Desde entonces el dictado de la situación parlamentaria es tan implacable como el libreto que tiene que representar la compañía de teatro amateur a la que todo se le tuerce. Sánchez puede permanecer tumbado sobre el escenario monclovita, puede gatear a ratos por el tablado internacional, puede hacer creer a los demás que en realidad vivirá siete años más, pero no puede permanecer erguido y gobernar. Aunque quiera representar otro papel, en esta función, con este Parlamento, el que le toca es el de cadáver.
Su orgullo le impide rendirse a la evidencia y de ese conflicto emana todo lo demás. Incluido el disparate de tratar de vengarse de las revelaciones, más o menos significativas, mejor o peor tituladas, sobre las actividades ciertas de su esposa, impulsando leyes contra la libertad de prensa.
"Sánchez puede pasar a la posteridad como el único presidente de la democracia que trató de restringir la libertad de expresión 'pro domo sua'"
Y claro la propensión a la demencia política del jefe es altamente contagiosa a sus subordinados. Este viernes hemos llegado al extremo de escuchar a todo un ministro de Justicia, habitualmente muy en sus cabales, instando al juez de instrucción a archivar el caso bajo la amenaza de severos procesos de intenciones. El único español que no puede decir eso, ni en pintura, es el titular de su cargo.
A Sánchez le quedan diez días para reflexionar, pero si en su orwelliano plan de "regeneración" se empeña en incluir sanciones administrativas contra los medios —con las Asociaciones de la Prensa ejerciendo de tribunales de honor— y en convertir la publicidad institucional en fuente de premios y castigos, su final será mucho peor que el de los cómicos más torpes.

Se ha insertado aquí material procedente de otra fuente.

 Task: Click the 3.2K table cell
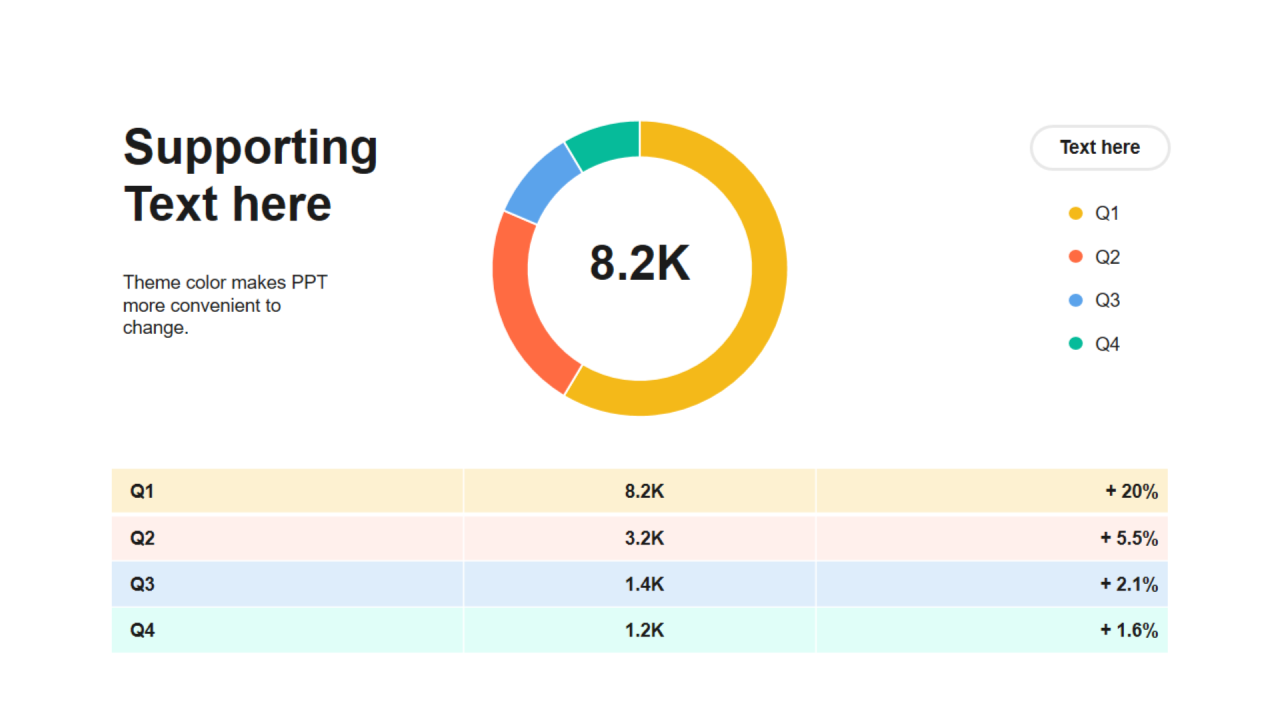click(x=640, y=538)
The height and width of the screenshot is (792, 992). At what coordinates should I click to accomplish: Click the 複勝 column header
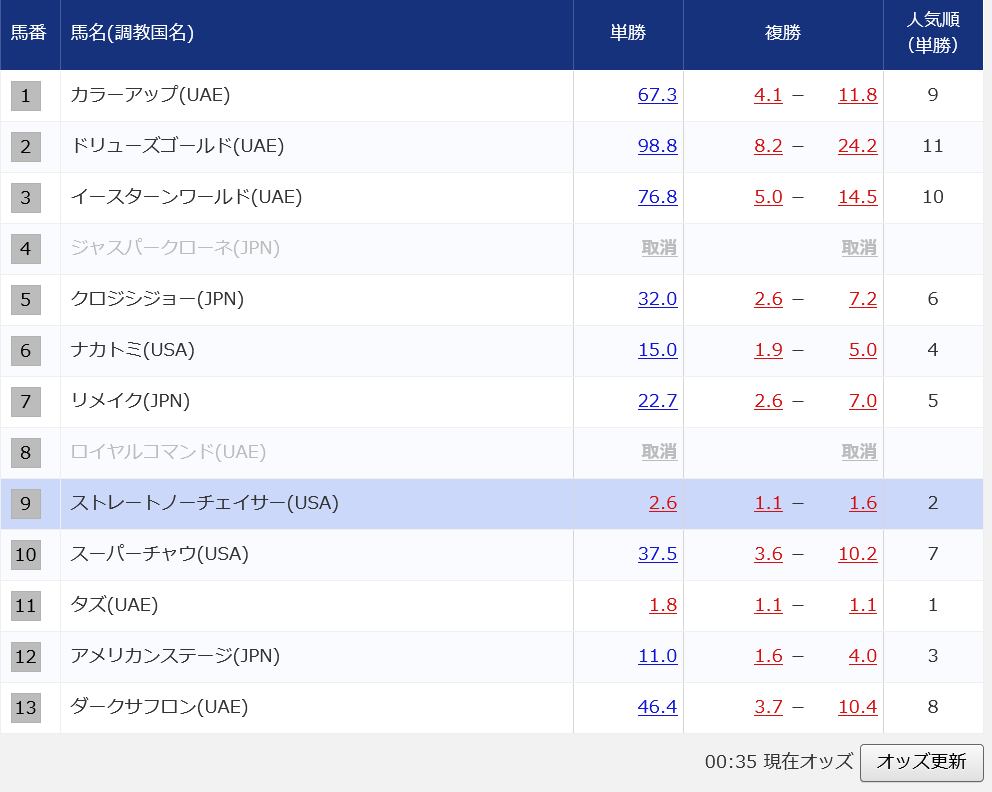pyautogui.click(x=783, y=33)
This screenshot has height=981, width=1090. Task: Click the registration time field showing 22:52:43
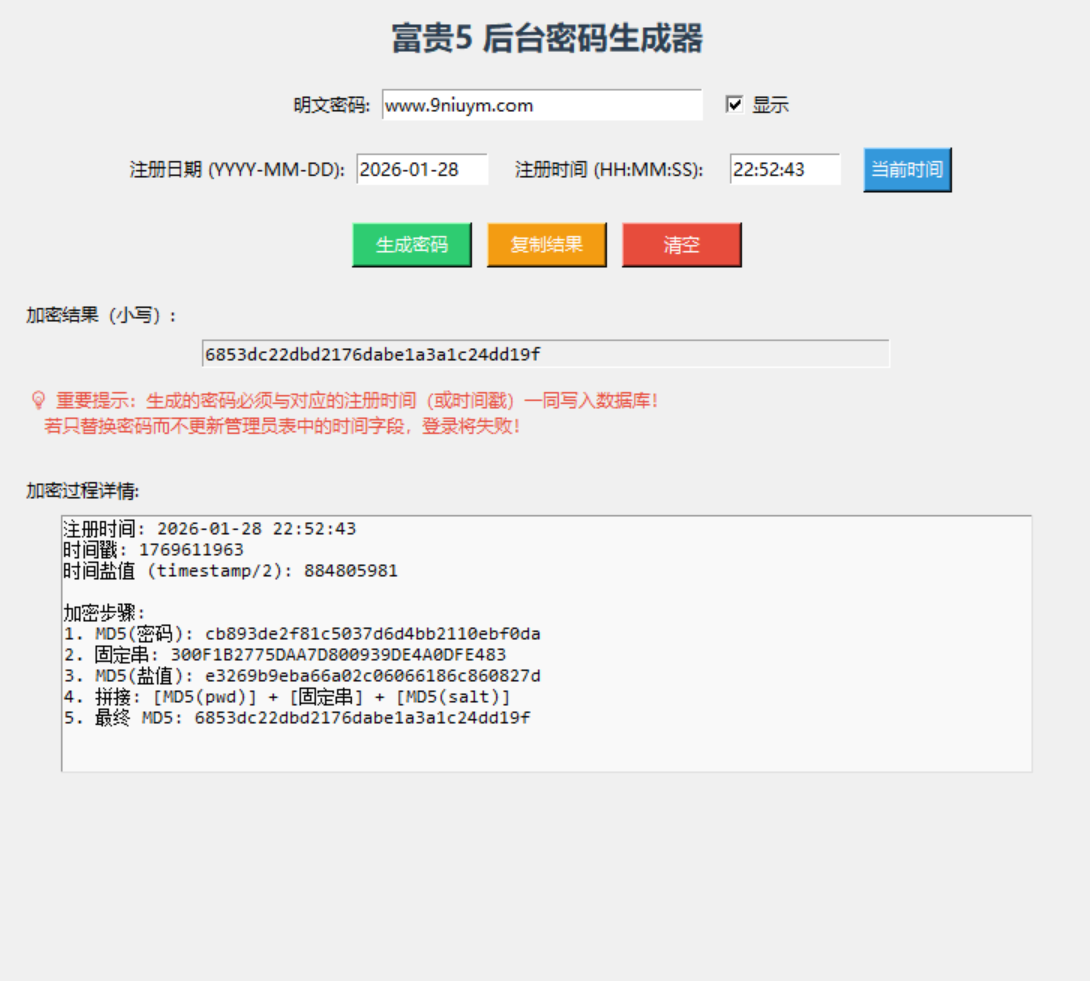click(x=791, y=167)
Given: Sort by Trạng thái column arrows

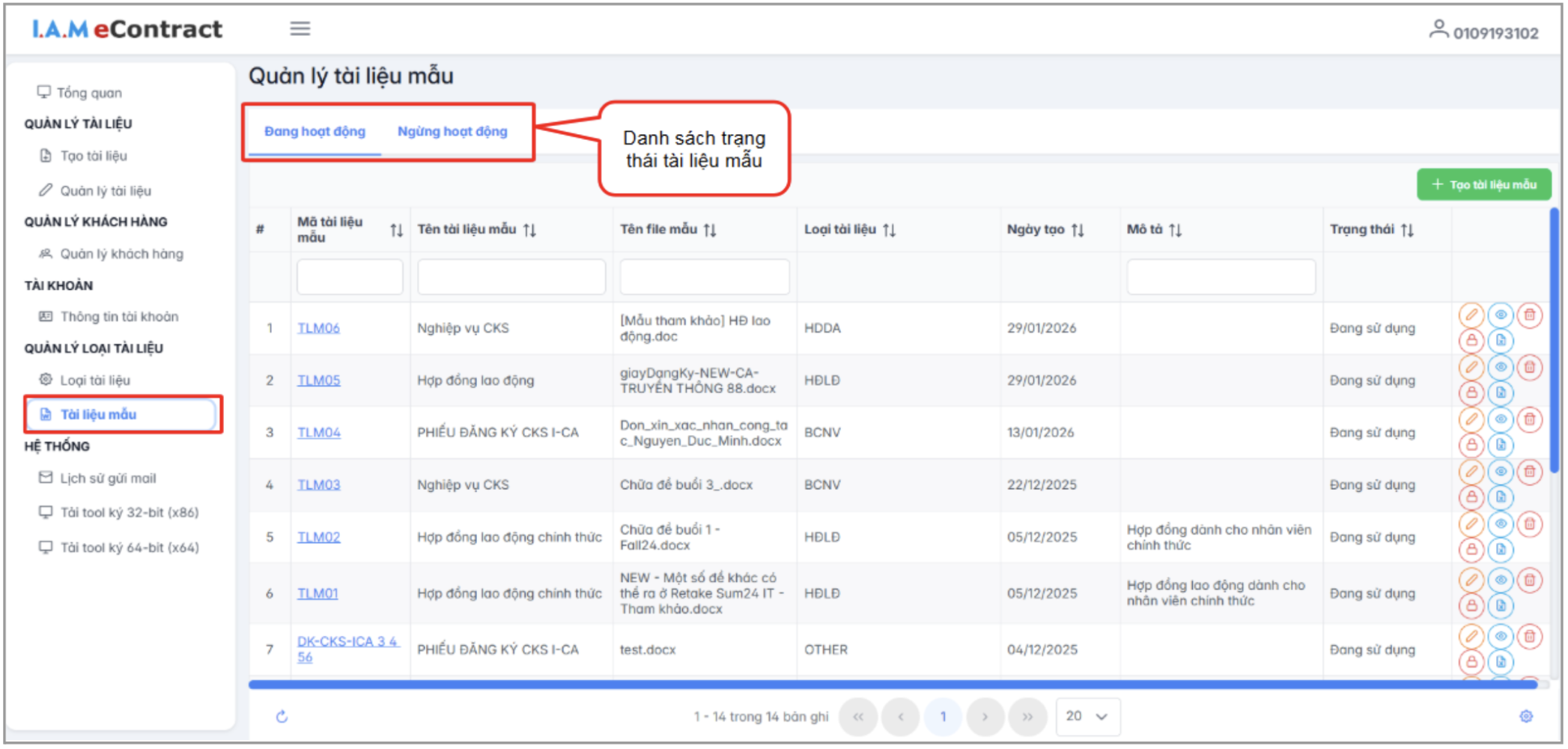Looking at the screenshot, I should click(x=1407, y=230).
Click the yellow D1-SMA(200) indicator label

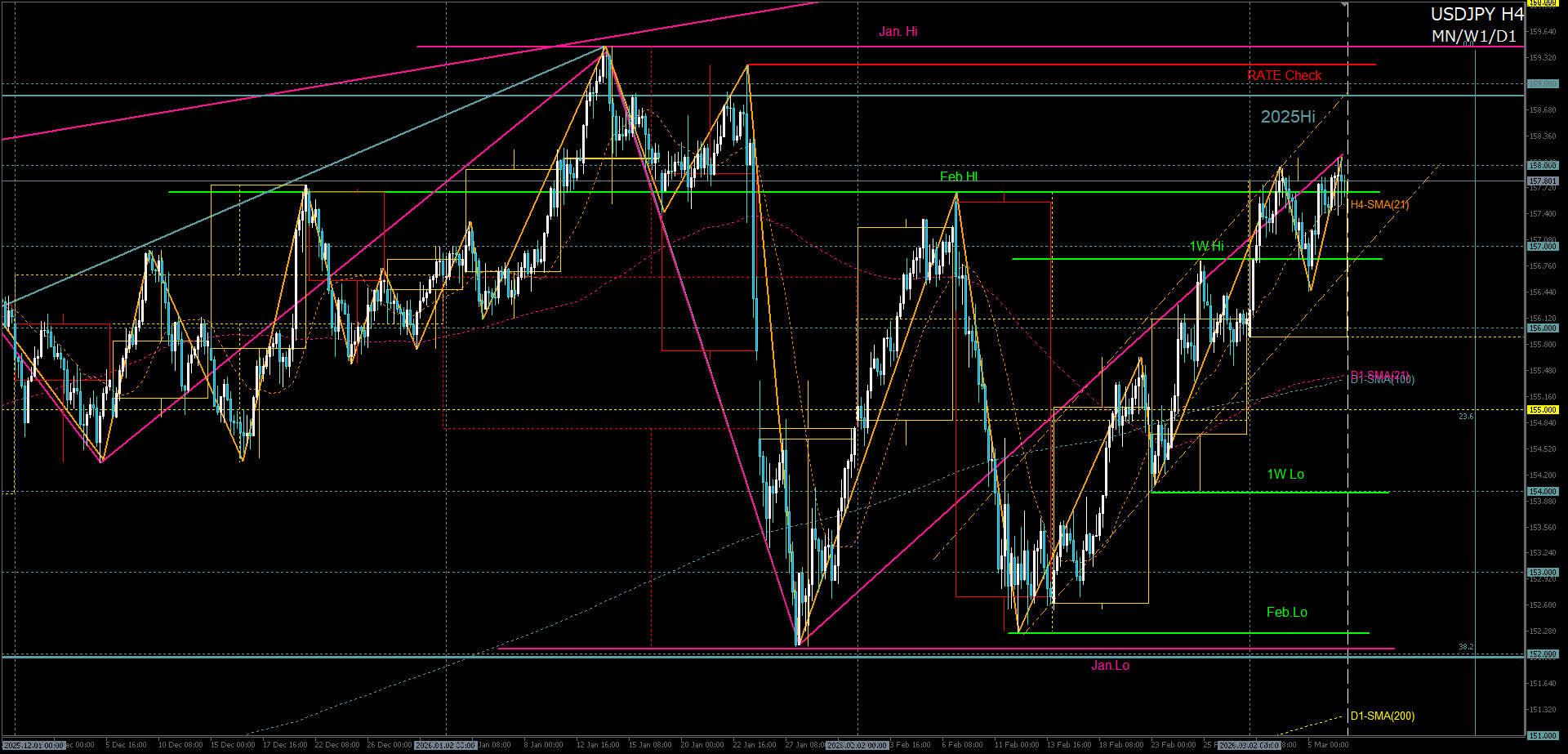[1382, 716]
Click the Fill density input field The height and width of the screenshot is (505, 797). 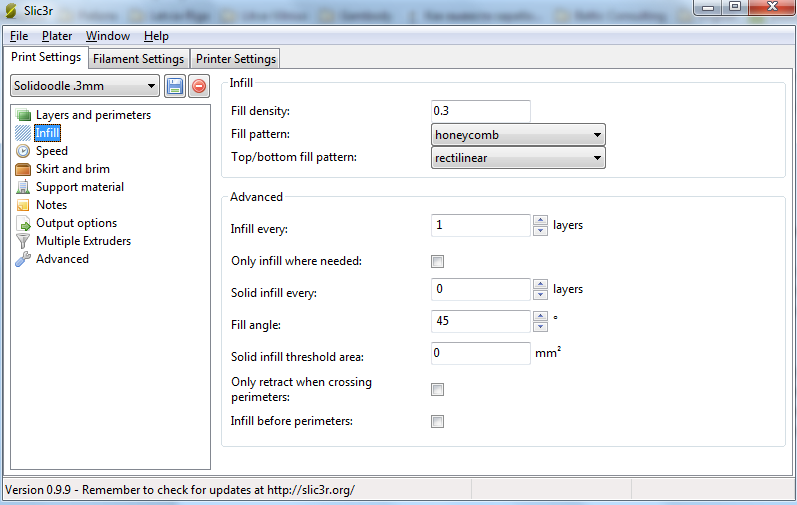480,110

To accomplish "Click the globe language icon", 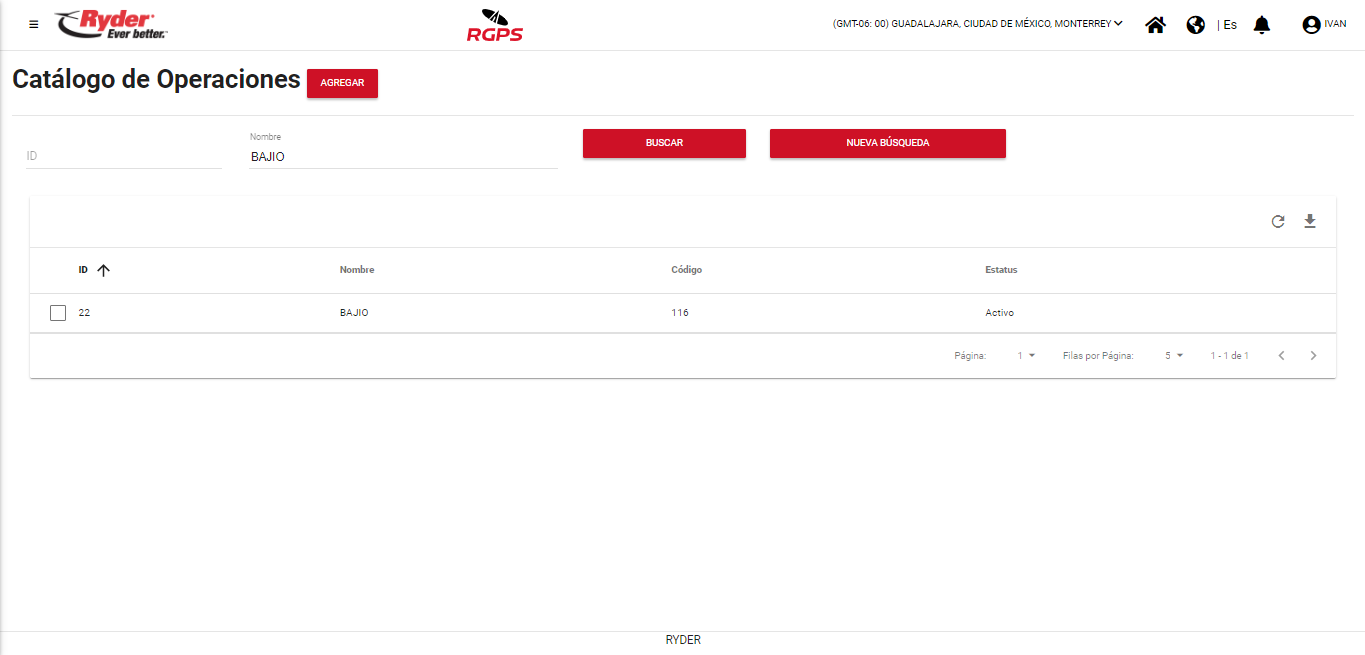I will point(1195,25).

No sólo no logrará sacar adelante esas medidas —ni Junts ni el PNV van a dejar inermes a sus medios afines—, sino que pasará a la posteridad como el único presidente de la democracia que trató de restringir la libertad de expresión pro domo sua. Con el esperpéntico agravante de que lo estará haciendo para camuflar su torpísima gestión de un problema político gestado en el seno de su relación de pareja.
Insisto, más le vale pensárselo dos veces porque el próximo Valle Inclán podría ponerse las botas en este nuevo Callejón del Gato.